If there is one segment of the economy not significantly impacted by the pandemic economic slowdown it is large multinational corporations that pay the lion’s share of the state’s business profits tax.

If the good trends for business taxes continue for this month and next, the Senate will have a far better picture of which way the economy is trending.

But the figures produced by the House Ways and Means Committee indicate budget writers have $134 million more general fund money to spend than estimates earlier this year.

While that is good news for budget writers, it is not as rosy a picture as it might be.

The governor defunded or reduced spending in a number of areas lawmakers see as problematic.

The $134 million does not go very far when you use $11 million to level fund the University System of New Hampshire and the Community College System of New Hampshire for the biennium as a commission decides on how to move forward with the governor’s merger proposal, and $1.5 million for the commission.

Or when you add about $30 million to the state and county match for nursing home Medicaid patients because the governor increased the amount of money counties, or local property taxpayers, would have to pay.

Or $20 million for the school building aid program, or $5.6 million for catastrophic aid for special education placements, or $3 million for the dual enrollment program for high school students with the community college system.

The $134 million does not go far in a projected $5.6 billion general and education trust fund budget plan.

Policy changes

This year several proposals have garnered a great deal of attention for their inclusion in the proposed budget such as requiring planned parenthood to separate its abortion services from its family planning and other health-care services or lose all state funding.

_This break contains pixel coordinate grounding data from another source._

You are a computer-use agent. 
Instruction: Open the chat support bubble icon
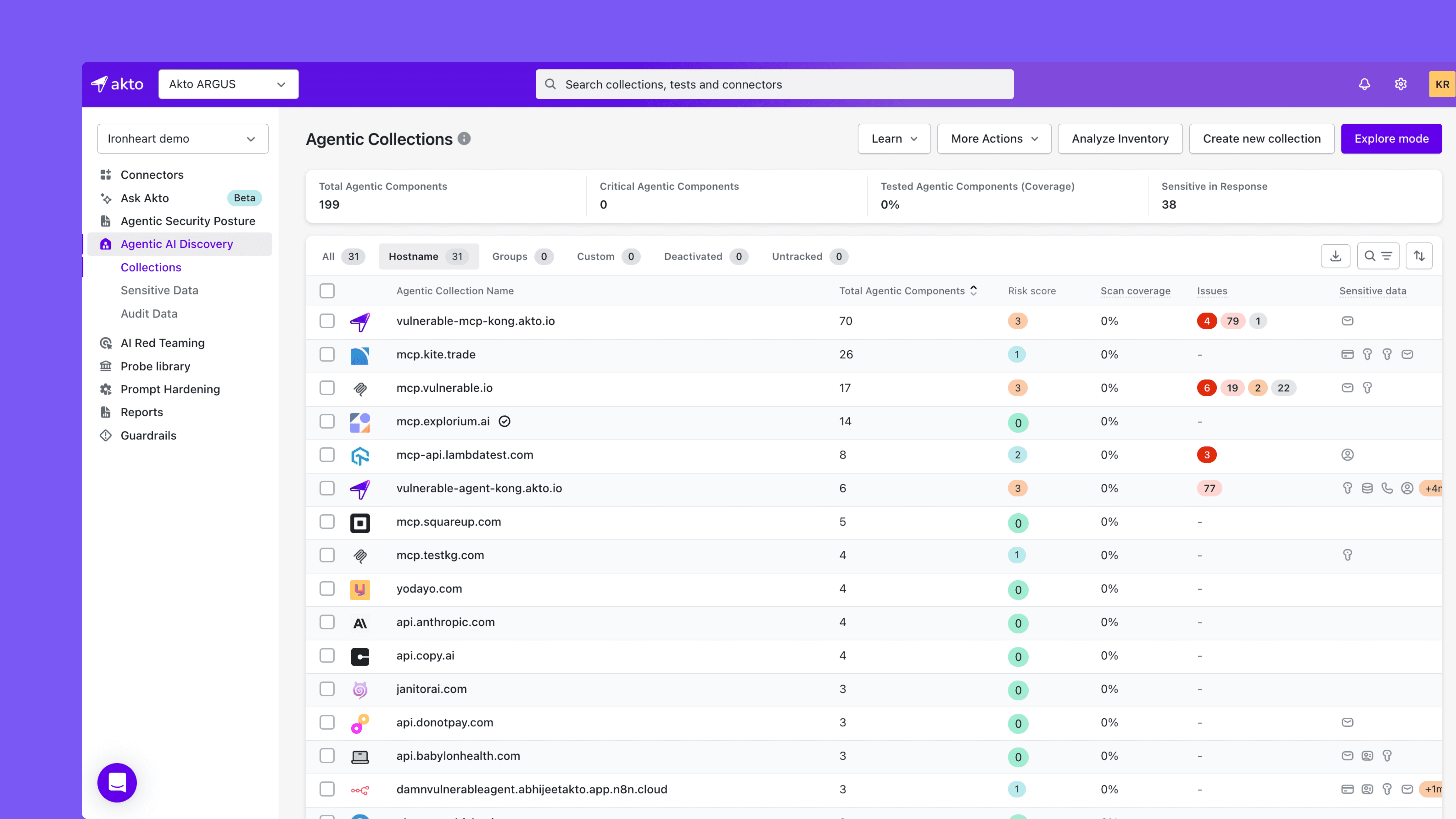[x=117, y=782]
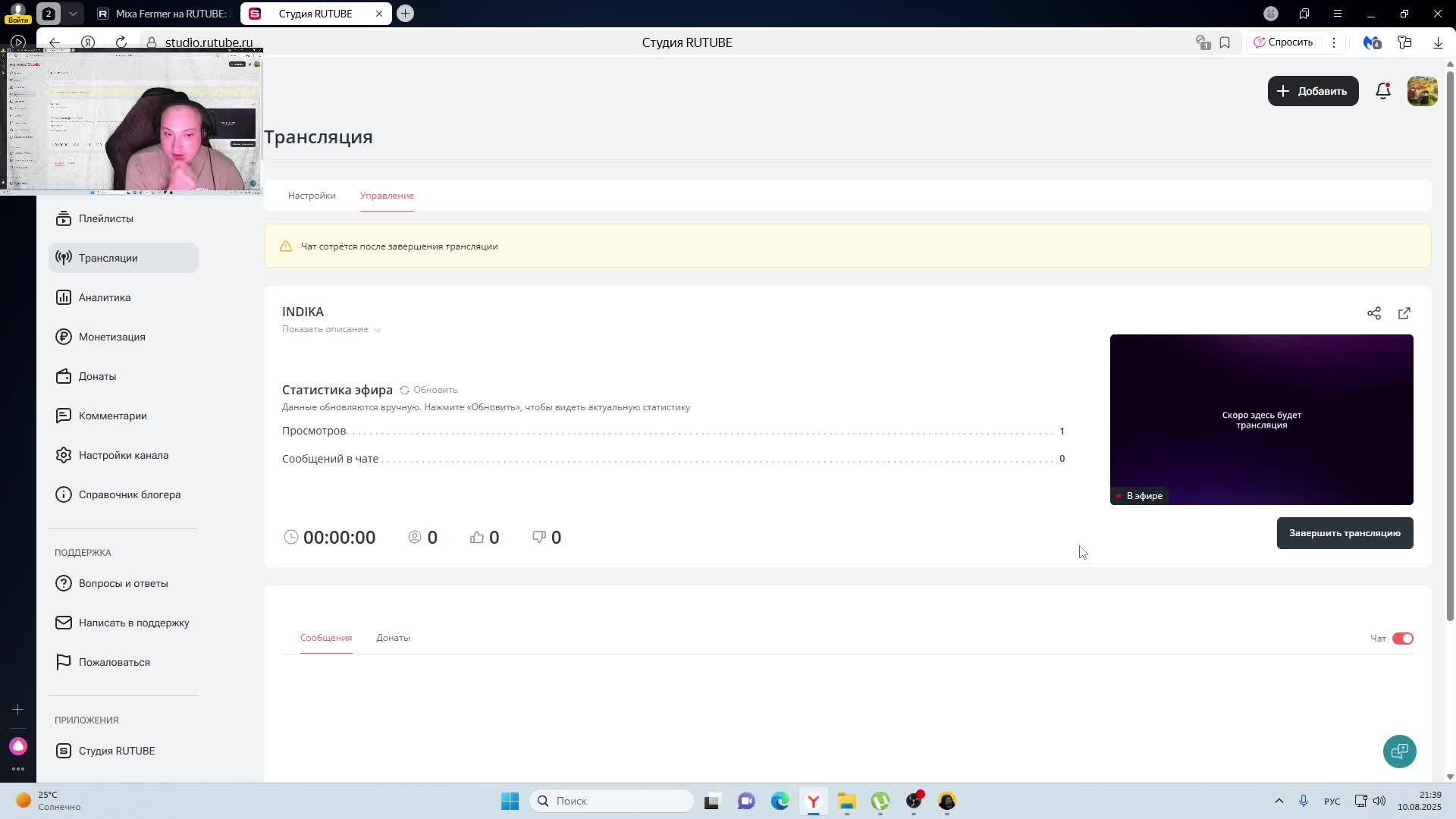1456x819 pixels.
Task: Show hidden system tray icons
Action: pos(1279,801)
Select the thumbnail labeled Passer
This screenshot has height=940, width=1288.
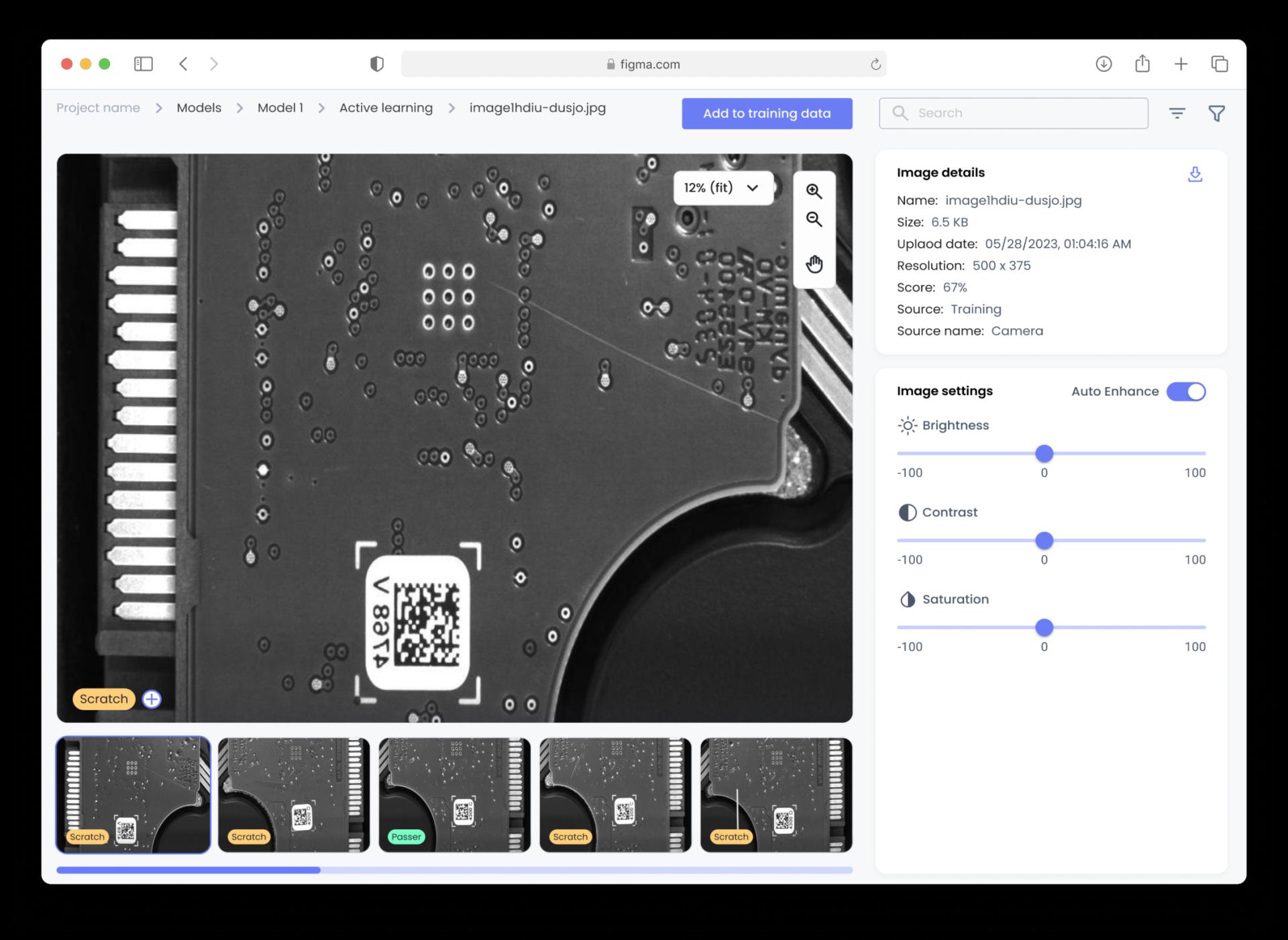click(454, 795)
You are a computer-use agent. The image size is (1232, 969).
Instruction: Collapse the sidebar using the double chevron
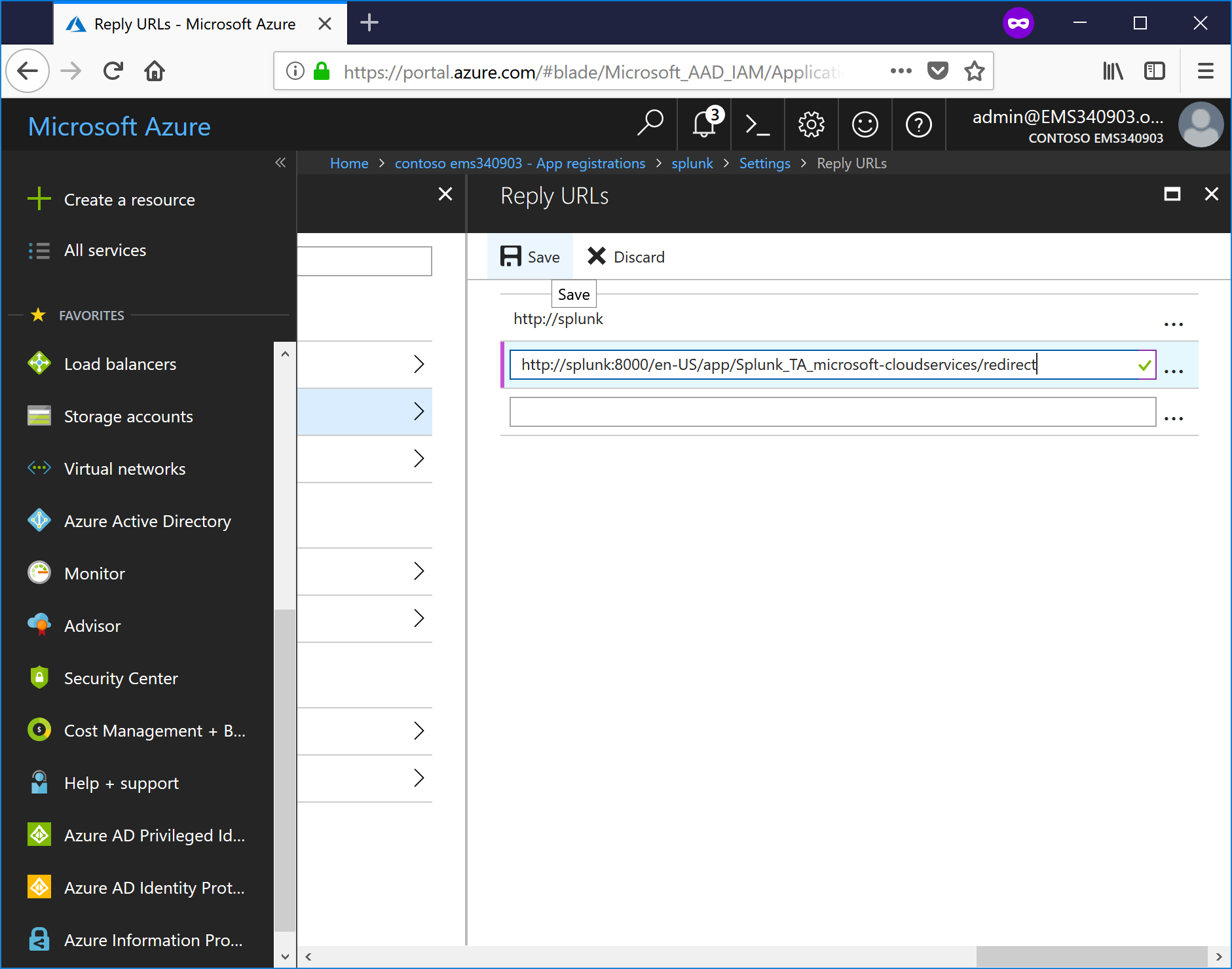pos(280,163)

The requirement included in the proposed budget by Division III would essentially prohibit state funding for Planned Parenthood of Northern New England, which has traditionally played a significant role in providing health services to low-income women.

Requiring the separation is not something that can be accomplished overnight and would mean the end of Planned Parenthood as a health-care provider for New Hampshire.

Another budget inclusion is a provision requiring legislative approval for continuing a state of emergency beyond a governor’s first 21-day declaration.

There are bills that deal with the same issue but handle it in a more acceptable fashion to both sides of the aisle.

House Finance Committee Chair Rep. Ken Weyler, R-Kingston, was clear the provision was included in the budget in an attempt to win enough votes for the budget to pass the House.

Four years ago, the then former House Speaker Bill O’Brien wing of Republican House members refused to vote for the budget and the House never passed its own version.

Seeing a similar scenario this year, Finance leaders called House GOP members to see if they would support the proposed budget and found out many would not but said they would if a provision reining in the governor’s state of emergency powers were included.

Many would also say the governor tried a similar tactic putting the higher education systems merger in the budget rather than let the issue stand on its own when he knew opposition would be significant.

Burying it in the budget makes it less likely a deal-breaker.

Two years ago, Democrats included an education funding study commission in the two-year budget in order to give it more legs.

But the commission’s work has fallen on deaf ears this session with the change in party control.

Similarly, the last budget included several significant changes to the method of assessing business profits tax liability, but an attempt to rein that in this year passed the House only to fail in the Senate.

College basketball has March madness and the New Hampshire House has its own as differing constituencies compete to influence the next two fiscal years.

But the next couple of weeks are only the second round. The next round is the Senate, followed by the budget conference committee and the final comes when the governor decides if he can live with the legislative changes made to what he proposed four months ago.

However, the stakes are much higher than the outcome of a basketball game.